What you need to do: What lines of the data below include the word "will"? Report them by copying each.

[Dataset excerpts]
=-=-=-=-=
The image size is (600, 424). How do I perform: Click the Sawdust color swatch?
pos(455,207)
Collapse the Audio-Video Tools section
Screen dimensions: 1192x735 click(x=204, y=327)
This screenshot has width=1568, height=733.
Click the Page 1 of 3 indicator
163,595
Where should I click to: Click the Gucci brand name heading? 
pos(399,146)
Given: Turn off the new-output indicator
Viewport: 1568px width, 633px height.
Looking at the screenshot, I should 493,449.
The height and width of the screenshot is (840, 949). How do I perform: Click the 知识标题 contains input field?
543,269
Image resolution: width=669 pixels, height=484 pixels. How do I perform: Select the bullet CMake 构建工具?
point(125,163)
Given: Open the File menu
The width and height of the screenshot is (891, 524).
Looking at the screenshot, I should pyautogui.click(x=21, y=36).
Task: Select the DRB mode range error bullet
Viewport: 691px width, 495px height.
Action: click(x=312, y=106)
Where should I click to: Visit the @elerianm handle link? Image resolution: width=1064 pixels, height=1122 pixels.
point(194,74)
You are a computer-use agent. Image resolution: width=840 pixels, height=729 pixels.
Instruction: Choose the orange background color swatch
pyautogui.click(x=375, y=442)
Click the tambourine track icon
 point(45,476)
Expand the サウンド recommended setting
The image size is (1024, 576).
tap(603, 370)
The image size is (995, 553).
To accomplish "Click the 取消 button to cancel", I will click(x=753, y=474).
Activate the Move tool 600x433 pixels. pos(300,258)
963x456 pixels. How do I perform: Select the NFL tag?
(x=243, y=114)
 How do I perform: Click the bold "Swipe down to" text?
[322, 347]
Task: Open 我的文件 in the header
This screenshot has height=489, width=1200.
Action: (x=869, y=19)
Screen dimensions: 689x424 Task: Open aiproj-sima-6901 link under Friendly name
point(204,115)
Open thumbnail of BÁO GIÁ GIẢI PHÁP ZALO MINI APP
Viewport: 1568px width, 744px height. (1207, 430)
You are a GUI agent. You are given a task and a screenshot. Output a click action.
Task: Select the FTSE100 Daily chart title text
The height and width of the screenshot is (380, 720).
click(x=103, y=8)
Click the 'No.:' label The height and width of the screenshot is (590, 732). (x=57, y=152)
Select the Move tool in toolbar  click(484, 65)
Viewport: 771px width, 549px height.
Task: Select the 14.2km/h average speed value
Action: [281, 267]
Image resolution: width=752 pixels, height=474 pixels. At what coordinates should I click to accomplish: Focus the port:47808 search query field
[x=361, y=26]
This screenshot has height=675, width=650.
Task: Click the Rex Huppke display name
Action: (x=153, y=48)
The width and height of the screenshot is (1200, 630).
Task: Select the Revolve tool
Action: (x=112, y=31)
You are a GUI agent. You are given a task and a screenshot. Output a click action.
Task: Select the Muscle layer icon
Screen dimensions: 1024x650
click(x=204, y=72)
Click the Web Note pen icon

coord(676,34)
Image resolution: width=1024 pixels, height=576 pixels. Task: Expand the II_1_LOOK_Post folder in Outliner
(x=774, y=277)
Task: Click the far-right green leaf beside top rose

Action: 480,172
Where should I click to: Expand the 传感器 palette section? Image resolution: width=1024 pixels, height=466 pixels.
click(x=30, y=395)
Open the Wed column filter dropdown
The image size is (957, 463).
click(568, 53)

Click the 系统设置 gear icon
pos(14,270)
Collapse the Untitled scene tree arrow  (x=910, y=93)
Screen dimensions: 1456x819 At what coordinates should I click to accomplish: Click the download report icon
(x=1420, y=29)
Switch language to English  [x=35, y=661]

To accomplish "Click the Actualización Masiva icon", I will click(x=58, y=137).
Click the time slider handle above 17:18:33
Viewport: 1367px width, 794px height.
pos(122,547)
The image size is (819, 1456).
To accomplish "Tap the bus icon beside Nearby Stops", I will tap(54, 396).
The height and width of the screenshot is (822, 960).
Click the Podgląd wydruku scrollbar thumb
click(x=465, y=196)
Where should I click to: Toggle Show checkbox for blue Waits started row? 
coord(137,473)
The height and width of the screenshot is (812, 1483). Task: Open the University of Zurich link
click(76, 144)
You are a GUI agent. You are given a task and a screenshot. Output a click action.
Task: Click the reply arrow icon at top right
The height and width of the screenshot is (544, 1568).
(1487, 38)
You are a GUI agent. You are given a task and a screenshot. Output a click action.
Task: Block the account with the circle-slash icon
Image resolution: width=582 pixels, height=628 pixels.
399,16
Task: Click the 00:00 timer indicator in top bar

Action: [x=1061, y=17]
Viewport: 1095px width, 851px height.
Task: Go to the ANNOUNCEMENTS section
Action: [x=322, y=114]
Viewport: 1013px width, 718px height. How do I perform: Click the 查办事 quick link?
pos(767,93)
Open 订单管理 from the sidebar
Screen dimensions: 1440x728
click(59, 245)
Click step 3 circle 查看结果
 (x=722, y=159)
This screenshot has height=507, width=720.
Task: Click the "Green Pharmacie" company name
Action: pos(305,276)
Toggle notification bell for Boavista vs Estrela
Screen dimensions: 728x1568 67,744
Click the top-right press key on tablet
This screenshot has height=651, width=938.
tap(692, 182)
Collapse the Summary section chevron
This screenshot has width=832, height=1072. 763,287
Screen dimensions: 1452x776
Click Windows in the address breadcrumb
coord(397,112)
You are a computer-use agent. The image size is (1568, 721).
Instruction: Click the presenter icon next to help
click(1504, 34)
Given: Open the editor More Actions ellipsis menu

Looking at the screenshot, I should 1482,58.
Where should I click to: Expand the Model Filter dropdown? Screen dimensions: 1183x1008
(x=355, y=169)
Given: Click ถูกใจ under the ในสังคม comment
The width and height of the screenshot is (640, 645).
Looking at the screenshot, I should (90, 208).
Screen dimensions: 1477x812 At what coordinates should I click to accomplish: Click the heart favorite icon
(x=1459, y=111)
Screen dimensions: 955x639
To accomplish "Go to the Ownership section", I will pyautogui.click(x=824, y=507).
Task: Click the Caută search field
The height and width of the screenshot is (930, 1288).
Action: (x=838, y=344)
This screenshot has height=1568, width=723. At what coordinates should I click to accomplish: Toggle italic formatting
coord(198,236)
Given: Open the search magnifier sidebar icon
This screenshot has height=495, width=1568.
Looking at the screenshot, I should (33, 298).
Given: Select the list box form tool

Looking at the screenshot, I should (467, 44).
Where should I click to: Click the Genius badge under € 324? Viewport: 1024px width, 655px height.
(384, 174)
=-=-=-=-=
Answer to this exercise:
To accomplish "Click the 取消 button to cancel", I will click(x=753, y=474).
To accomplish "Click the Actualización Masiva icon", I will click(x=58, y=137).
To accomplish "Tap the bus icon beside Nearby Stops", I will tap(54, 396).
To accomplish "Go to the Ownership section", I will pyautogui.click(x=824, y=507).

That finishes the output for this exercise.